◆ Work task
What is needed is every line of the material that contains "More".
Records to process below:
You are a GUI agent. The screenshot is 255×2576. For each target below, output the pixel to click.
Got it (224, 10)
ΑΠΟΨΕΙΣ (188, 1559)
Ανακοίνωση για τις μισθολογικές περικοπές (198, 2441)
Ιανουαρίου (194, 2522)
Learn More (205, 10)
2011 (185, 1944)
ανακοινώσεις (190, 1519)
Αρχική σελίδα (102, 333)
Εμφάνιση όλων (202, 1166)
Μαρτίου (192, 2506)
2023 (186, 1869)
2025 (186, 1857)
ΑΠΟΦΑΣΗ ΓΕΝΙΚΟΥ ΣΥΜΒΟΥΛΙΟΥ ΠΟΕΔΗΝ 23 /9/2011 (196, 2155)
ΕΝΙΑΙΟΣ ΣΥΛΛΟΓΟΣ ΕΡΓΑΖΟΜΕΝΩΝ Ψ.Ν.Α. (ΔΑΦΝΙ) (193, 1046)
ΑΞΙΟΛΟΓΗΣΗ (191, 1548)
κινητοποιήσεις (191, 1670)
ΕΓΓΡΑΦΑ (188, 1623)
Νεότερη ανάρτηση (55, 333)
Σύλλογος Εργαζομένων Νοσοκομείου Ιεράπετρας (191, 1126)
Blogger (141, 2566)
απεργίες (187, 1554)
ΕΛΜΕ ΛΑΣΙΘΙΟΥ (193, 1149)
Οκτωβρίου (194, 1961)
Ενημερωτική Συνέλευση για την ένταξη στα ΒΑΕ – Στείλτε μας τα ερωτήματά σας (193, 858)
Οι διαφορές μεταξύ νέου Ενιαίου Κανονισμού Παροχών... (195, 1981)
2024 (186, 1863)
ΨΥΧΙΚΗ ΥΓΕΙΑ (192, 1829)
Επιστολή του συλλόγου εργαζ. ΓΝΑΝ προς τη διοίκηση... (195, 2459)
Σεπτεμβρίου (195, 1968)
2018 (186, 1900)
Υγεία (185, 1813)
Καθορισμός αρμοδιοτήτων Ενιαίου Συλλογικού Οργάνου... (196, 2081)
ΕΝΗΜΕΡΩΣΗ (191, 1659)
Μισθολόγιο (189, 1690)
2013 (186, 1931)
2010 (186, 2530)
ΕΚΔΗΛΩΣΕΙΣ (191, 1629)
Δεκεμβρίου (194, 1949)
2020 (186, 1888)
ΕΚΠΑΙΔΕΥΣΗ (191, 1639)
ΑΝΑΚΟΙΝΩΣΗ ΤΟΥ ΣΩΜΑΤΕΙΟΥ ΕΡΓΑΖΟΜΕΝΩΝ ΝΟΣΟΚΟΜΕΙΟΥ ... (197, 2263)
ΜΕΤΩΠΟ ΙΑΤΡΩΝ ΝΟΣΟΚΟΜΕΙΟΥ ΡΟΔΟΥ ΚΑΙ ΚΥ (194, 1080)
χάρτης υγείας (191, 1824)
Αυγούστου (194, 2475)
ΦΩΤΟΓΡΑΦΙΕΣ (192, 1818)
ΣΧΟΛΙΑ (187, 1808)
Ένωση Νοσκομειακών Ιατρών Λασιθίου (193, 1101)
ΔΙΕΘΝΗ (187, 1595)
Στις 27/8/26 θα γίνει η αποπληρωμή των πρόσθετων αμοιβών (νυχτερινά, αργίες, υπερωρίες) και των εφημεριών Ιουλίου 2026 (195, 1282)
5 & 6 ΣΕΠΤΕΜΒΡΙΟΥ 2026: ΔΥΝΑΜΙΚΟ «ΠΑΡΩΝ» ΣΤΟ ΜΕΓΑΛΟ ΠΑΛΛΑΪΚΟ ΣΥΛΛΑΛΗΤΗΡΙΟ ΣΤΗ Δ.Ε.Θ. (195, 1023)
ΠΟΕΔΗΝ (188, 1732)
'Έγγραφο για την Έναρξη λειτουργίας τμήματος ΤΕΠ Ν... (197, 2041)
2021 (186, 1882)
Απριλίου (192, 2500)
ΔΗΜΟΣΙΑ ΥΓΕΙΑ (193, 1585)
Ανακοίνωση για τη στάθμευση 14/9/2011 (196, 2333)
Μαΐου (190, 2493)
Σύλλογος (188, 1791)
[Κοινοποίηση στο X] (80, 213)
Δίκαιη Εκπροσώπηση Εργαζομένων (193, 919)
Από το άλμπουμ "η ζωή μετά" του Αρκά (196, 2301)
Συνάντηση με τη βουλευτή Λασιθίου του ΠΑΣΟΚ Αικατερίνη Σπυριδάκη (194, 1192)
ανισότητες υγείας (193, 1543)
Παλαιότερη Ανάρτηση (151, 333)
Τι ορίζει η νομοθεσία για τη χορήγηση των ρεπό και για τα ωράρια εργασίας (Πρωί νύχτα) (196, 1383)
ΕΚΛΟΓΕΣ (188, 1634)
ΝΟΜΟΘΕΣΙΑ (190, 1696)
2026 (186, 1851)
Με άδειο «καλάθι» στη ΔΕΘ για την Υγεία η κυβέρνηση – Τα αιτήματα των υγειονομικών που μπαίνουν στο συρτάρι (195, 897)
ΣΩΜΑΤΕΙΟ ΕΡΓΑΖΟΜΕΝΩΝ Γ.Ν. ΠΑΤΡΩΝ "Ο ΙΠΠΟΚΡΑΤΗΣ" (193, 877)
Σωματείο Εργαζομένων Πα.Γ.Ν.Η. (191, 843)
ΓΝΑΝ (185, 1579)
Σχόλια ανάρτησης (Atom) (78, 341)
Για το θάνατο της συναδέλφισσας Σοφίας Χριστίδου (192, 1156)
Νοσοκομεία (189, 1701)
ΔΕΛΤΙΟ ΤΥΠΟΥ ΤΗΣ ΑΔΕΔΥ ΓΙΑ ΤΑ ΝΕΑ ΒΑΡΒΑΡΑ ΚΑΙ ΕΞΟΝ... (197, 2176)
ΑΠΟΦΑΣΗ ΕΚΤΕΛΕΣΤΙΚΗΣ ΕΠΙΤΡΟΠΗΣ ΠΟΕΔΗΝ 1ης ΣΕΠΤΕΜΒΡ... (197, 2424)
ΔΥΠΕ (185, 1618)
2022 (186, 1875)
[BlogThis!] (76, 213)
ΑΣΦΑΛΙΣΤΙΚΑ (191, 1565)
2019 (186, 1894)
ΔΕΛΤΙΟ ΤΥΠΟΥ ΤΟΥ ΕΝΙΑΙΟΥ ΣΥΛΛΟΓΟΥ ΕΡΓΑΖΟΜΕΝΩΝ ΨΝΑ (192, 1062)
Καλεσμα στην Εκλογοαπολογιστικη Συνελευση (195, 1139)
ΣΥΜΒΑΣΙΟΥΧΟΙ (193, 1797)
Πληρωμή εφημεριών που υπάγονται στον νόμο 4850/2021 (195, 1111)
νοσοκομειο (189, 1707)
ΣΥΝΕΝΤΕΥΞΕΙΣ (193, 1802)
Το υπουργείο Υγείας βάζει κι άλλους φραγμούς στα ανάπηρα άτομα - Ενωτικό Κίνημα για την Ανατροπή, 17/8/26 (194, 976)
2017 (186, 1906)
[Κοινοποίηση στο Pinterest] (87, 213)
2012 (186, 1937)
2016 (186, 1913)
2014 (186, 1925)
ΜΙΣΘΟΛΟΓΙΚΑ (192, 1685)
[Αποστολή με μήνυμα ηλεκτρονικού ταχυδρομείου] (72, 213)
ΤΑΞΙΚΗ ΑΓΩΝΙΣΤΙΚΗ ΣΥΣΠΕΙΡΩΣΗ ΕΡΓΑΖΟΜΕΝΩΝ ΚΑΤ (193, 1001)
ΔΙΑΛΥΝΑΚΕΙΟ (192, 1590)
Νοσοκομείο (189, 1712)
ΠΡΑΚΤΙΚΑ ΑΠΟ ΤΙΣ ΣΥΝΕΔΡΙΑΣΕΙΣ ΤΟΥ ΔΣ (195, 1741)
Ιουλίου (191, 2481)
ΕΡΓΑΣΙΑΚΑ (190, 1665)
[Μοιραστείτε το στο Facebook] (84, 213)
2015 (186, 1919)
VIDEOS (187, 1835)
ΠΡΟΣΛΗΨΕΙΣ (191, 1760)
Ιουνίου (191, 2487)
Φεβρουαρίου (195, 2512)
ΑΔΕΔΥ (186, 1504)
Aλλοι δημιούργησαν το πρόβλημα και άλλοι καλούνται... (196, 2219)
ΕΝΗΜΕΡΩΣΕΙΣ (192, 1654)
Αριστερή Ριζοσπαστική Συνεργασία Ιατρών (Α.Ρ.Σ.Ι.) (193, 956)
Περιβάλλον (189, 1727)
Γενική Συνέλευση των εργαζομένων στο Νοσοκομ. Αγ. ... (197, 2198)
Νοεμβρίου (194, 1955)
End of Records to process.
Records to process below:
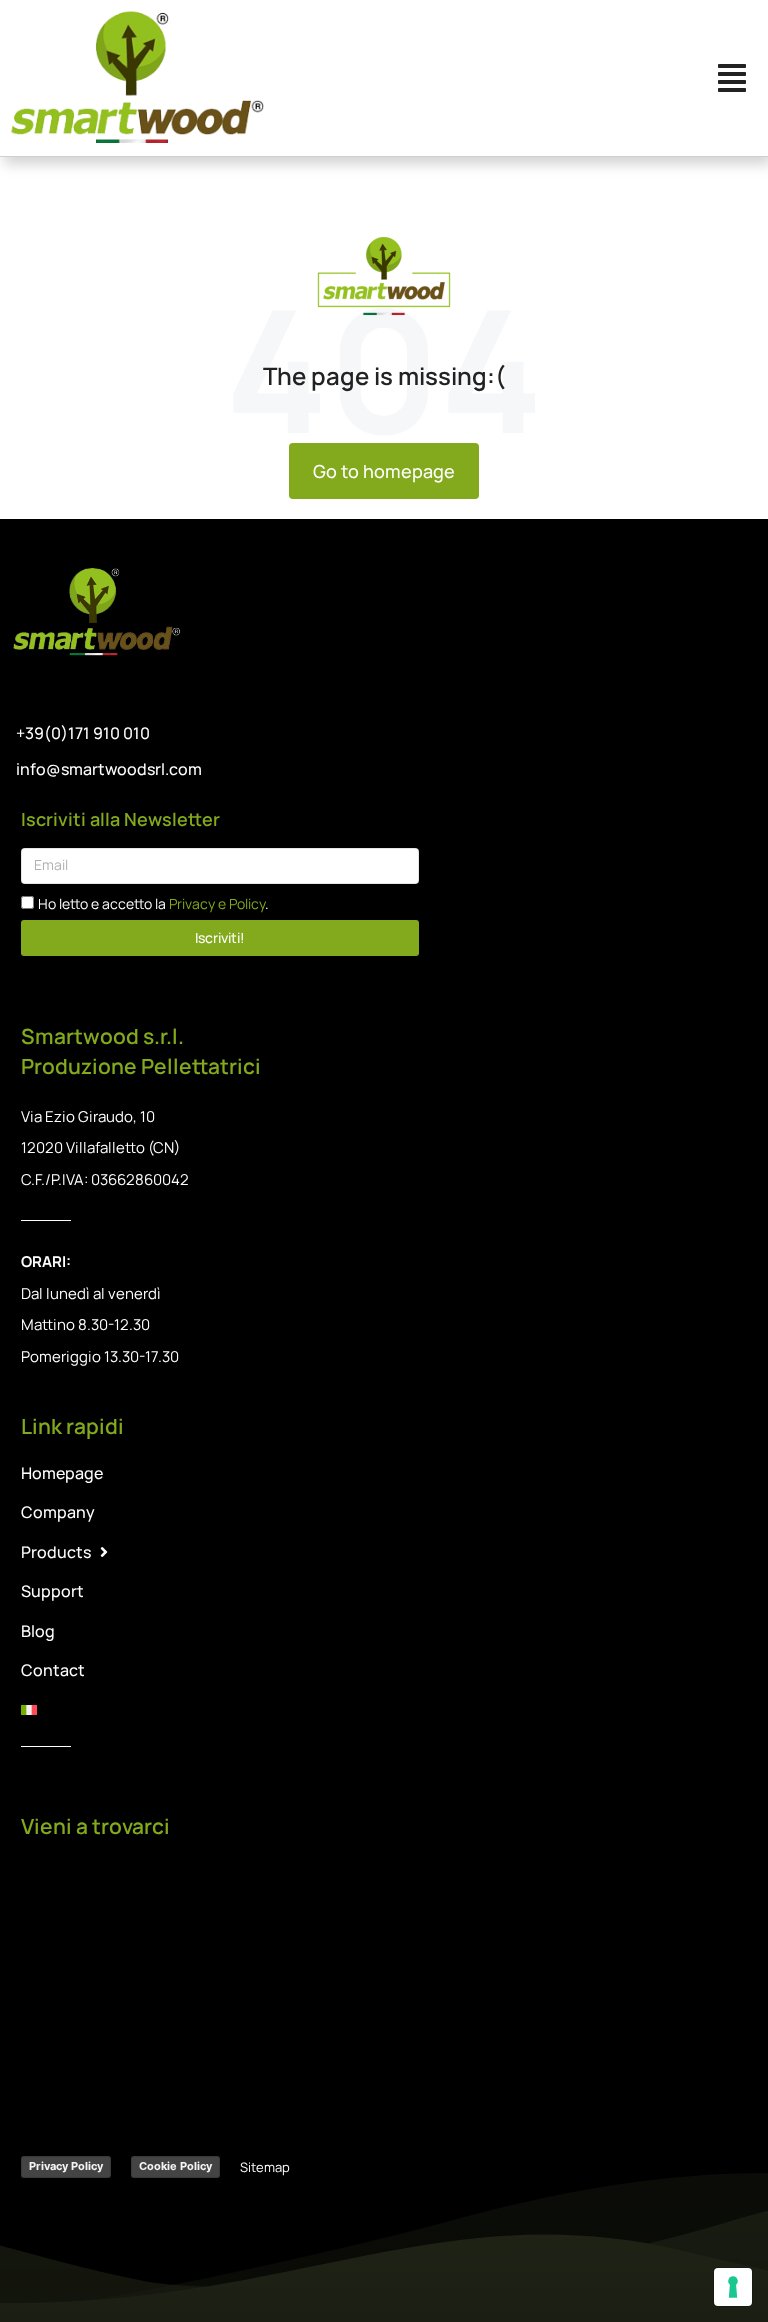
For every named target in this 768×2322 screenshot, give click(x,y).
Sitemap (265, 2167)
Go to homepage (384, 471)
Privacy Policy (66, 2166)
End of Records to process.
Records to process below:
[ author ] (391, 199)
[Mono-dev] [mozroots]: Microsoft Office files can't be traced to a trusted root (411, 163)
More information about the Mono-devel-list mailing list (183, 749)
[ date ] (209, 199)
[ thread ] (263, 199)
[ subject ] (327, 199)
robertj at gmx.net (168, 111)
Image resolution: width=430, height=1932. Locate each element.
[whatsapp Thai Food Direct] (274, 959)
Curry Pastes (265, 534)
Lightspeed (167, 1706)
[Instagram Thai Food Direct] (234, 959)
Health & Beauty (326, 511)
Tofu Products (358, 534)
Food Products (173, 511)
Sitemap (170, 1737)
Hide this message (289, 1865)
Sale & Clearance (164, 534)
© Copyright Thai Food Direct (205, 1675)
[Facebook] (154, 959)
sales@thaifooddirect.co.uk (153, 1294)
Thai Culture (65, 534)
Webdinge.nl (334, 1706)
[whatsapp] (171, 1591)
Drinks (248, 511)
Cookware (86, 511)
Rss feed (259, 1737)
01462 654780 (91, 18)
End of Records to process.
◆ Your response
Learn More (205, 10)
More information about the Mono-devel-list mailing list (183, 749)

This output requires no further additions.